Banned Books Week: I Know Why the Caged Bird Sings

This is the second book review for Banned Books Week 2015 from Gwen Osborne, Director of Public Affairs:

photo by York College ISLGP

photo by York College ISLGP

Before her death last year at age 86, Maya Angelou had begun work on the eighth book in her multi-volume memoir.

Angelou led a colorful life that included work as San Francisco’s first African-American streetcar conductor, a brothel madam, an Alvin Ailey dancer, a civil rights activist and a poet. I Know Why the Caged Bird Sings, published in 1969, is the first book in the autobiographical series.

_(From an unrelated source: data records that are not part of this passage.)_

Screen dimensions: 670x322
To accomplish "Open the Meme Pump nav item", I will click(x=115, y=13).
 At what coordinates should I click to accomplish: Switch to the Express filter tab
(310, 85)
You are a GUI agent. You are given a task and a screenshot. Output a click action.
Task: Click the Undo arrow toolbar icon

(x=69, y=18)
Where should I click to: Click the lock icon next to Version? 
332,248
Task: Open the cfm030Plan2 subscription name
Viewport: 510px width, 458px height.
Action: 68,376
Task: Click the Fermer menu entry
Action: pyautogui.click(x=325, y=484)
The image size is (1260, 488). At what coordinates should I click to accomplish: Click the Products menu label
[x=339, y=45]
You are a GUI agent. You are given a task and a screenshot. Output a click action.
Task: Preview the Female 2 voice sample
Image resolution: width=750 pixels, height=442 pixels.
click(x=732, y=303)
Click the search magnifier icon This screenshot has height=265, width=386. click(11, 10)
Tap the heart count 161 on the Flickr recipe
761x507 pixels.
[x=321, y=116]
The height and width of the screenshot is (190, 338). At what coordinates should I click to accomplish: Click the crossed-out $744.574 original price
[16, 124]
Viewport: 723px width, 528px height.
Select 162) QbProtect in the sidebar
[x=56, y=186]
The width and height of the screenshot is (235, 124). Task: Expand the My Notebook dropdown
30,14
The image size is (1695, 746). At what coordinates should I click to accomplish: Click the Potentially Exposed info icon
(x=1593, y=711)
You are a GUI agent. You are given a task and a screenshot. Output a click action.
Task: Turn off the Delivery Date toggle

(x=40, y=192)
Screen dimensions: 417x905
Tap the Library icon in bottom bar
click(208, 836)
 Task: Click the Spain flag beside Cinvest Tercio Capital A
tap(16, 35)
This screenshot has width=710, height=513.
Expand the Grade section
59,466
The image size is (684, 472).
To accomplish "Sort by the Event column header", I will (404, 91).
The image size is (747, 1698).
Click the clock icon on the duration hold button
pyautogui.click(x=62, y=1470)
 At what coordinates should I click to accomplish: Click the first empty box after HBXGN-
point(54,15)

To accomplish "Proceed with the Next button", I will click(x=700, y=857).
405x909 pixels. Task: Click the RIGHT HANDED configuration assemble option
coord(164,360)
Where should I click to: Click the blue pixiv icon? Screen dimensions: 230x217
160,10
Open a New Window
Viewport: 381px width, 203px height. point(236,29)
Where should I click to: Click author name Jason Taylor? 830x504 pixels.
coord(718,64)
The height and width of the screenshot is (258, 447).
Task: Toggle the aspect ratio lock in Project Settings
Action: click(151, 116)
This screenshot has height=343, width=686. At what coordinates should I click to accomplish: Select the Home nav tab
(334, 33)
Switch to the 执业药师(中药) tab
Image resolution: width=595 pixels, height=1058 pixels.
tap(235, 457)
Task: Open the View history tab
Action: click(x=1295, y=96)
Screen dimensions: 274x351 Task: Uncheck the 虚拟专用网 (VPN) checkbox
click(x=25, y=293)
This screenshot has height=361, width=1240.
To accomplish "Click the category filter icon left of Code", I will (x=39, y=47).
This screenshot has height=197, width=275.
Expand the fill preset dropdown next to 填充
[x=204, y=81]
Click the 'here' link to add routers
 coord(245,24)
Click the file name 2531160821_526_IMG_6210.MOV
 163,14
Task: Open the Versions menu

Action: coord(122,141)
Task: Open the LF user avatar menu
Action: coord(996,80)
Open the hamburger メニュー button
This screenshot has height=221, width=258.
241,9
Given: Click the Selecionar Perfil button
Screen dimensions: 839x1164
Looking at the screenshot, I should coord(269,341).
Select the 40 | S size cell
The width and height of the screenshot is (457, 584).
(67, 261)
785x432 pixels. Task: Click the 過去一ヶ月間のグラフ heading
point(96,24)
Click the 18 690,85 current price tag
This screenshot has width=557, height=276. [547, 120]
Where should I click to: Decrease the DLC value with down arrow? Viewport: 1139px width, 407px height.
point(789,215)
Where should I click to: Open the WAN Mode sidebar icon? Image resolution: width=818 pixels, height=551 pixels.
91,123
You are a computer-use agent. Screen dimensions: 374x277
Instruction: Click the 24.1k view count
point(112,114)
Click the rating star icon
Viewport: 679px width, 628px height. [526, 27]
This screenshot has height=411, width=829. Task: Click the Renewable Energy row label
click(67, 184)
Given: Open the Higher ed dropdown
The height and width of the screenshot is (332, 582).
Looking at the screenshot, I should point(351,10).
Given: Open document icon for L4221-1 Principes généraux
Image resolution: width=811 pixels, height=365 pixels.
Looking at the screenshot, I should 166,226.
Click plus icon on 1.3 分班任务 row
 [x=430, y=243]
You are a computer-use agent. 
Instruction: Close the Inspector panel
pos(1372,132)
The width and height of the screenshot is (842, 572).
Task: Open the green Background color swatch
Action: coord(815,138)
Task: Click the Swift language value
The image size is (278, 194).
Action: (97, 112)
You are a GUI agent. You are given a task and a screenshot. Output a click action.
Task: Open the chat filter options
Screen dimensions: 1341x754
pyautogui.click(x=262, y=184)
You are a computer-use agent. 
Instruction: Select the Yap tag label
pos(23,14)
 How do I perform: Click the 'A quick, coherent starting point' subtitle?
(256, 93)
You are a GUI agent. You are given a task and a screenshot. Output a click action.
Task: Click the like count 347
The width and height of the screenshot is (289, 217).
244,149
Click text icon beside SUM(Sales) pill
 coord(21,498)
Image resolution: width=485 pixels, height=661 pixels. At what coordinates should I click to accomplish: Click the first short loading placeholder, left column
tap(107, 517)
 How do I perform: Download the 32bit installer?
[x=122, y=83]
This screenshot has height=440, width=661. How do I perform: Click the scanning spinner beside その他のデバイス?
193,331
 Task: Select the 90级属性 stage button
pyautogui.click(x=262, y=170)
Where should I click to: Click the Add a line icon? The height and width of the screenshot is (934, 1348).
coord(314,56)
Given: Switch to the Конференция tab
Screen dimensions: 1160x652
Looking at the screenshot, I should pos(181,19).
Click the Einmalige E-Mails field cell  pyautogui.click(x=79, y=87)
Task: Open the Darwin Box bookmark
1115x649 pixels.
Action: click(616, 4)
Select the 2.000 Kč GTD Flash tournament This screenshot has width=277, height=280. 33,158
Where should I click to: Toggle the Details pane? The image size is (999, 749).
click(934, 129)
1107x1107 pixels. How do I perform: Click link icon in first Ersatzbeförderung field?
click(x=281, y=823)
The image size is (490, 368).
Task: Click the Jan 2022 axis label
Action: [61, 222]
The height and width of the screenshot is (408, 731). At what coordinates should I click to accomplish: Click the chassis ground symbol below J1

maya angelou i know why the caged bird singsThe book recalls events in Angelou’s childhood in Stamps, Arkansas and St. Louis, Missouri. Like many works in African-American literature, birds are used as a metaphor for freedom. I Know Why the Caged Bird Sings takes its title from a line in Paul Laurence Dunbar’s 1899 poem “Sympathy.” (In 1983, Angelou published her own poem, “Caged Bird,” as a variation on that theme.)

Despite spending two years on the New York Times paperback bestseller list and being nominated for a National Book Award, I Know Why the Caged Bird Sings is one of the most banned and/or challenged books in America for its language and portrayals of violence, racism, sexuality, childhood rape and teen pregnancy.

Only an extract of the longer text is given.